In this hook, I would like to create a file in directory which required permission, so I do this:

- name: Create file
  command: touch /var/lib/mysql/test_file
  become: yes
  become_user: admin

But it’s doesn’t work, I have this error message:

sudo: a password is required

I try to add --ask-become-pass, I enter the password but I have this error message:

Incorrect sudo password

I try to edit visudo and add the following:


But it doesn’t work.

Can you help me?


@DreamOn I would have tried exactly what you described. After playing around with it, I think I understand the problem generally, although I may be incorrect on some details.
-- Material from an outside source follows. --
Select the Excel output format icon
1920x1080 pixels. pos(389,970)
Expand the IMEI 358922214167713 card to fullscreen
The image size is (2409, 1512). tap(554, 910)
Only the user root has adequate permissions to create the file, but I think your task was trying as admin.

The deploy.yml playbook makes its SSH connections as the web_user.
I believe your become_user: admin parameter is similar to running sudo -u admin touch <file>, i.e., the web_user becomes admin and tries to touch the file, but fails because only root has permission.

So, you need to become root then touch the file. The admin user is already a sudoer so it would be easiest to use the remote_user task parameter to make this task’s SSH connection as admin instead of web_user. The become: yes will default to becoming the root user.

The following change is like SSHing as admin then running sudo touch <file>:

 - name: Create file
   command: touch /var/lib/mysql/test_file
   become: yes
-  become_user: admin
+  remote_user: admin

If I were writing the task, I’d use Ansible’s file module like this:

- name: Create file
    dest: /var/lib/mysql/test_file
    state: touch
  become: yes
  remote_user: "{{ admin_user }}"

The deploy playbook intentionally only connects as the web_user, who has limited permissions compared to the admin_user. Adding remote_user: "{{ admin_user }}" as above breaks this pattern. This could be a problem if you want to allow limited privilege colleagues to deploy (colleagues with ability to run only as web_user, not admin_user).

If adding the remote_user: "{{ admin_user }}" parameter causes this problem for you, see the example of how Trellis enables the web_user to run sudo service php7.0-fpm reload by adding a permission to sudoers.d.j2 that lets web_user run sudo service commands without a password.